In the thread on the fastest way to iterate through a file, what possible explanation does Kent Johnson give for the program seeming slow?

_Supplied text_
§
[Tutor] Fastest way to iterate through a file

Tue Jun 26 17:03:49 CEST 2007

On Tue, Jun 26, 2007 at 10:04:07AM -0400, Kent Johnson wrote:
> Robert Hicks wrote:
> > This is the loop code:
> > 
> > for line in f2:
> >      for id in idList:
> >          if id in line:
> >              print "%s: %s" % (id, f2.next())
> >              found = "%s: %s" % (id, f2.next())
> >              f3.write(found)
> > 
> > 
> > I have an list, idList[], that contains a list of id numbers. That code 
> > will loop the the f2 file and for lines that have an id on it it will 
> > print the "next" line (so I can see what it is doing) and write it to a 
> > file. I will turn off that screen print after I get it going the way I 
> > want it to.
> 
> I don't see any particular reason this should be slow unless idList is 
> large. Perhaps the output is being buffered somewhere and not appearing 
> until the process is done? How are you running the program?
> 

I think Kent is right.  You probably have a solution that is good
enough.  Ask yourself whether it really is going to save any time
if you are able to optimize it.

But, if speed is important, then you might try a solution that uses
a regular expression in place of

     for id in idList:
         if id in line:

A regular expression of the form "(id1|id2|id2)", which you could
construct programmatically, might work for your problem:

    import re
    s1 = '|'.join(idList)
    s2 = '(%s)' % s1
    pat = re.compile(s2)

Then use something like:

    for mo in pat.finditer(line):

Dave

-- 
Dave Kuhlman
http://www.rexx.com/~dkuhlman
§
_Given entries_
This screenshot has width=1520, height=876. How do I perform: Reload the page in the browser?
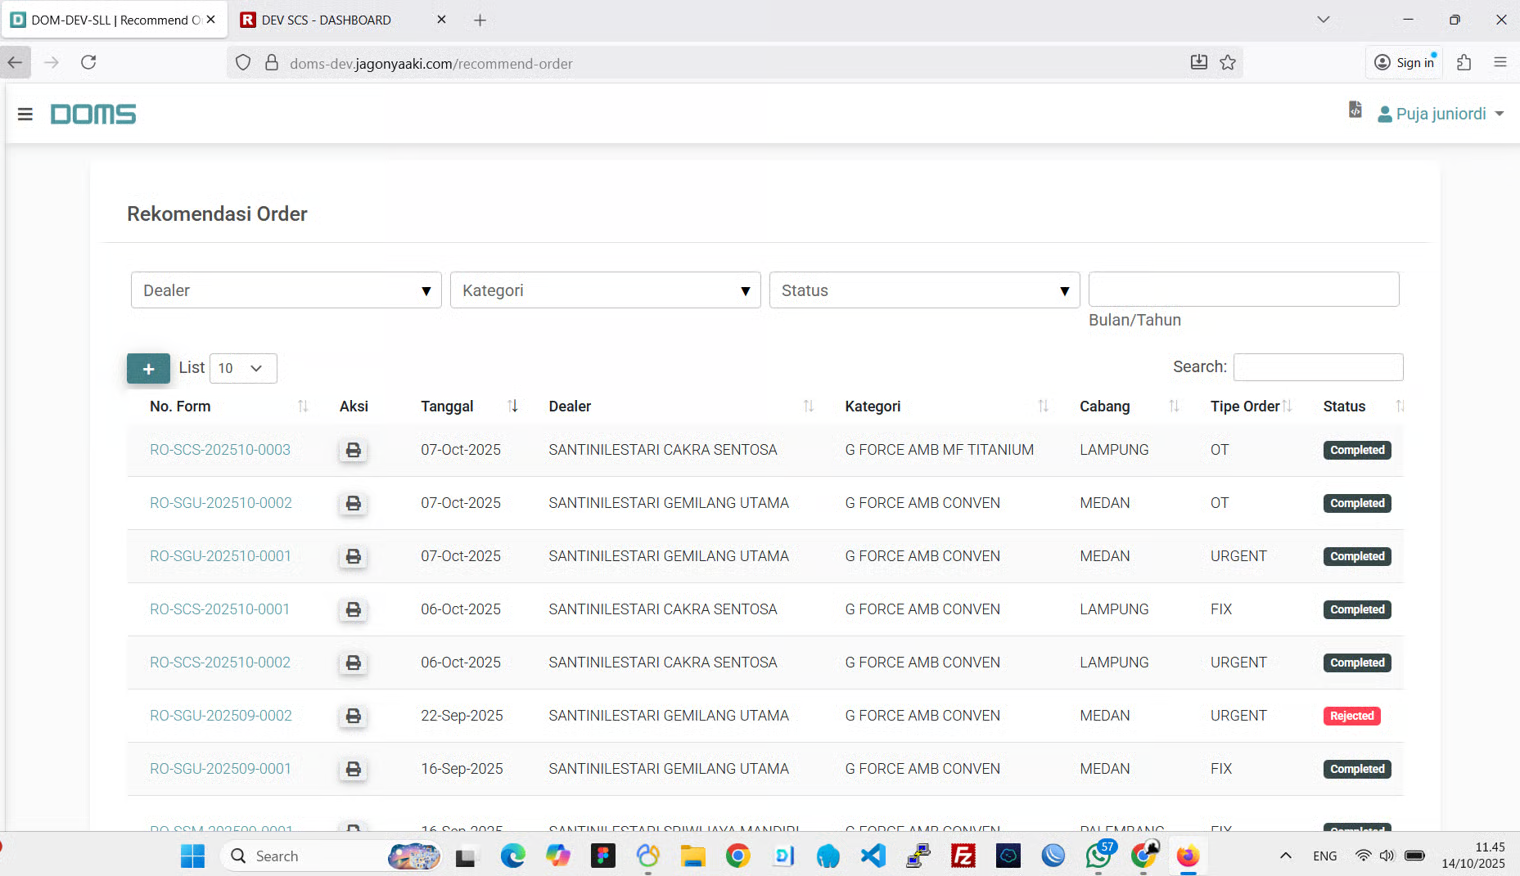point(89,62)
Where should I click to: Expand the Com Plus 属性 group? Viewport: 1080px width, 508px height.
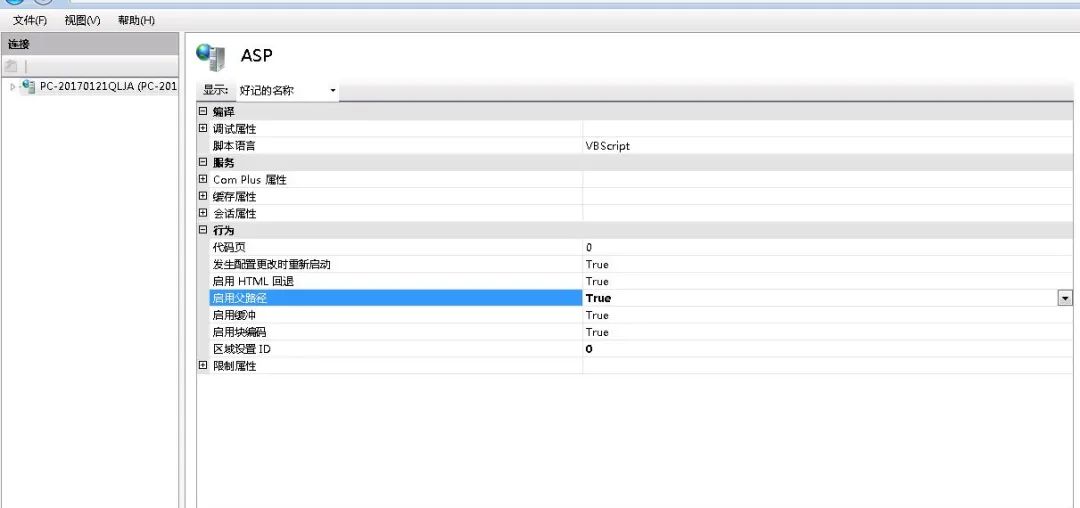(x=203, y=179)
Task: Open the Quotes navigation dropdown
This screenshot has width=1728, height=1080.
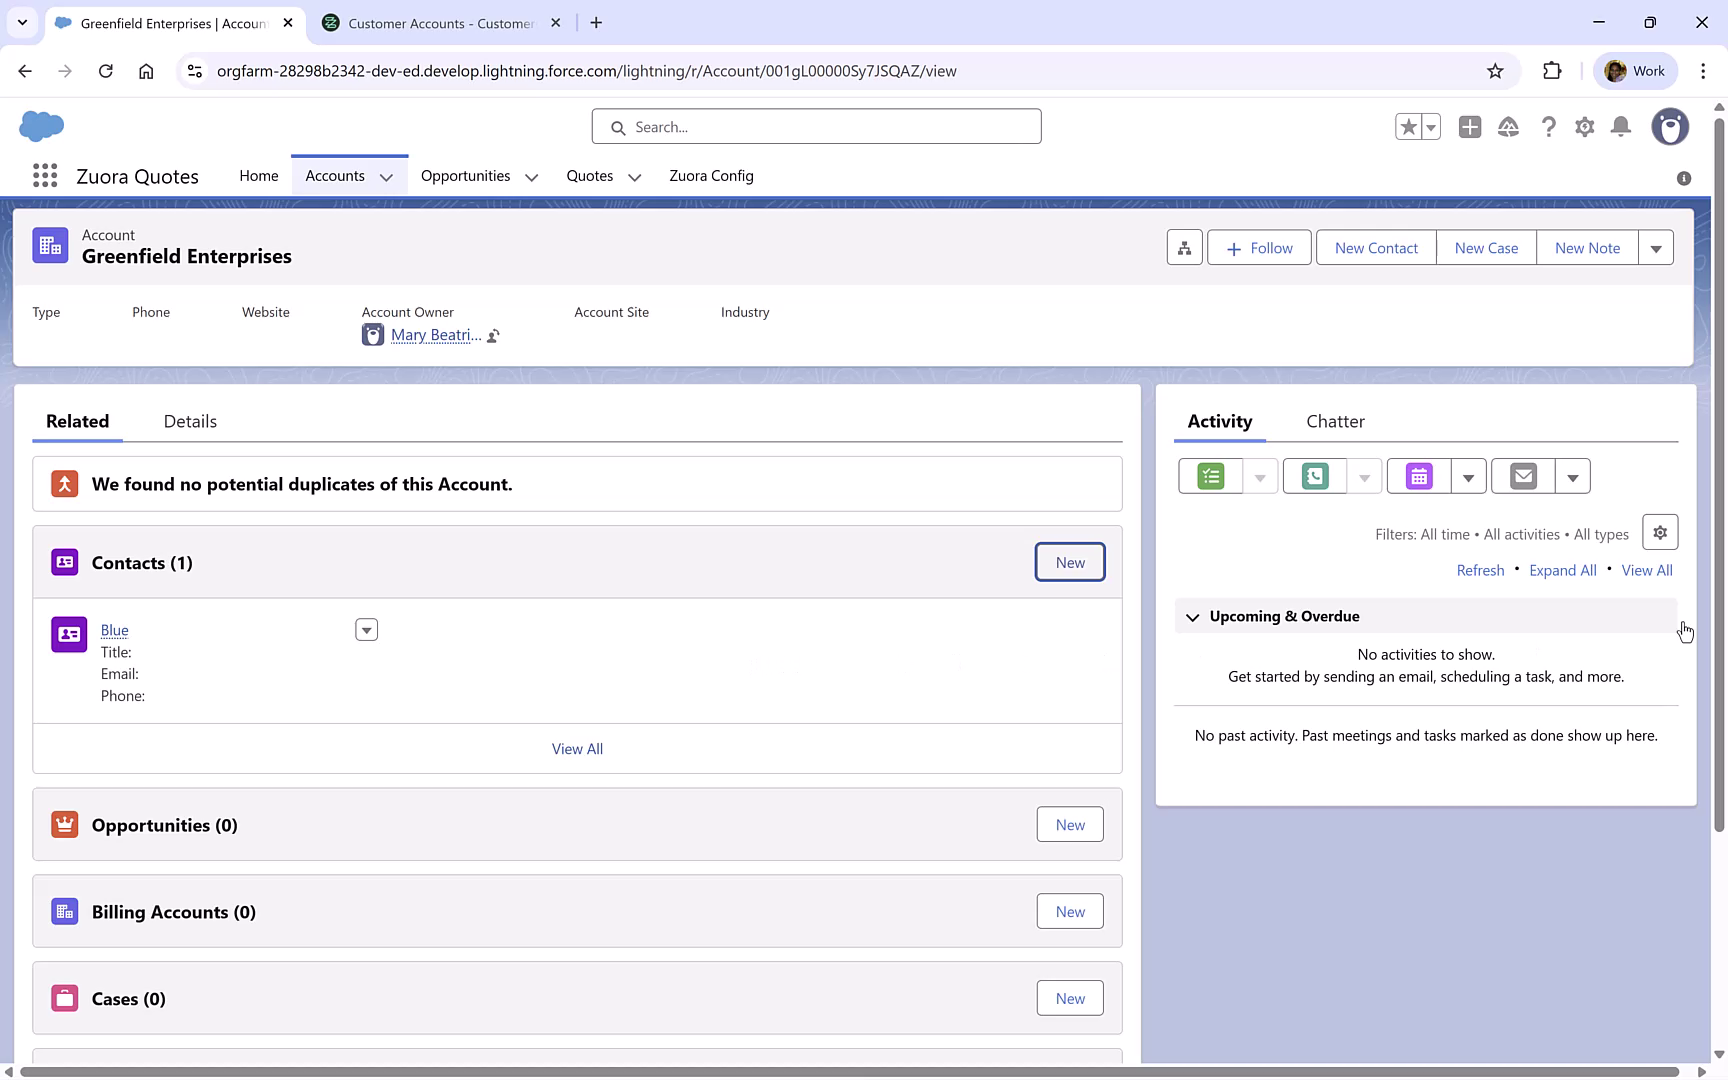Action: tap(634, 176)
§
_Exercise solution_
The output might be buffered somewhere and not appear until the process is done.